Chinese Nobel rights activist Liu Xiaobo released on medical parole
Chinese Nobel Peace Prize winning rights activist Liu Xiaobo has been released from prison on medical parole and is being treated in hospital for late-stage liver cancer, his lawyer said on Monday.
Liu, 61, was jailed for 11 years in 2009 for “inciting subversion of state power” after he helped write a petition known as “Charter 08” calling for sweeping political reforms in China.
In December 2010, Liu was awarded the Nobel Peace Prize for his activism promoting human rights in China, causing China to freeze diplomatic ties with Norway. China and Norway normalized ties in December last year.
Shang Baojun, Liu’s lawyer, confirmed the news of Liu’s treatment in the city of Shenyang, and said the medical parole had been approved, in messages seen by Reuters.
When asked about Liu, China’s foreign ministry, the only government body that will regularly answer questions from the foreign media, said it was not aware of the situation.
The public security ministry and justice ministry did not immediately respond to faxed requests for comment.
Liu Xia, Liu’s wife who has been under effective house arrest since her husband won the Nobel Peace Prize, is suffering from depression but has been allowed to visit him in prison about once a month, a source close to the dissident told Reuters.
Liu was not allowed to attend his father-in-law’s funeral last year and his mother-in-law’s funeral this year, said the source who asked not to be identified.
Liu had been incarcerated at Jinzhou Penitentiary in Liaoning, his home province in northeast China, before being moved to the hospital for treatment.
A man who answered the telephone at the Shenyang hospital where Liu is being treated said he could not check information on individual cases as there were too many patients in the hospital.
Rights group Amnesty International also confirmed the news of Liu’s illness in a tweet.
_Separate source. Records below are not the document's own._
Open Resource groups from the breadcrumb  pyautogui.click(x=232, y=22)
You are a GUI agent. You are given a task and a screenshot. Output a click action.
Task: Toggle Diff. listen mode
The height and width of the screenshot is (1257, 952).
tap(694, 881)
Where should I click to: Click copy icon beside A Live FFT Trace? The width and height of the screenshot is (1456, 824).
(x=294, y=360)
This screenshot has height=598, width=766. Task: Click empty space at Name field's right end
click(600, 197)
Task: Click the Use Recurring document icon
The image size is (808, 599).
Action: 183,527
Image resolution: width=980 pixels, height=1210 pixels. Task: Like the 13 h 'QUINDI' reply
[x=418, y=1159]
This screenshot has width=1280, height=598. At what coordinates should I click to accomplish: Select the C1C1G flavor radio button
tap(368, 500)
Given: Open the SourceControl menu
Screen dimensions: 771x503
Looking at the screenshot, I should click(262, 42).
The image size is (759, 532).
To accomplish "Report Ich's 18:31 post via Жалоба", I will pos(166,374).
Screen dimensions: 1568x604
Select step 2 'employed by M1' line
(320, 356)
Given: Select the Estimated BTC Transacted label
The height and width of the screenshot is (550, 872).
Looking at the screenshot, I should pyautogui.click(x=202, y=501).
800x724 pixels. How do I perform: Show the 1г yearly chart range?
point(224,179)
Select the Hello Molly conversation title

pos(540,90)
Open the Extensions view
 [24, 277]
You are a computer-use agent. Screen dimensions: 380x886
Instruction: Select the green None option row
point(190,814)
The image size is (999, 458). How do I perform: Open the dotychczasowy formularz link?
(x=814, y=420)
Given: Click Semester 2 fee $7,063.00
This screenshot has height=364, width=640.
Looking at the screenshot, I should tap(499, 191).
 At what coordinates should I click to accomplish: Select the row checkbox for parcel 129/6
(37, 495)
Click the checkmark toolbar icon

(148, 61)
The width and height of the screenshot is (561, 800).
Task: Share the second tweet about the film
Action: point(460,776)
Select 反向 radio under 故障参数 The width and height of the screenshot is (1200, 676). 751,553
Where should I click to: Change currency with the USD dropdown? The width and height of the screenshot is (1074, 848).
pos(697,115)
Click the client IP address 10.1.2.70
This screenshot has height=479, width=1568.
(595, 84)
Amnesty International’s China Researcher, William Nee, said authorities should ensure Liu was receiving adequate medical care and he called for the immediate and unconditional release of Liu and his wife.
“Obviously, it’s a shameful situation and it’s incredibly sad to see one of China’s most prominent intellectuals suffer from such a terrible illness when he never should’ve been detained in the first place,” Nee said.
He also called for the Nobel Committee and the international community to speak up “forcefully” for Liu now.
Tibetan writer and family friend Tsering Woeser said she had been in tears after reading reports of Liu’s illness online.
“I’m shocked and deeply saddened,” she told Reuters. “All we can do now is pray for him.”
In Oslo, the Norwegian Nobel Institute, which oversees the Nobel Peace Prize, declined to comment on reports of Liu’s hospitalisation. “Our policy is that we do not comment on individual laureates,” an official said.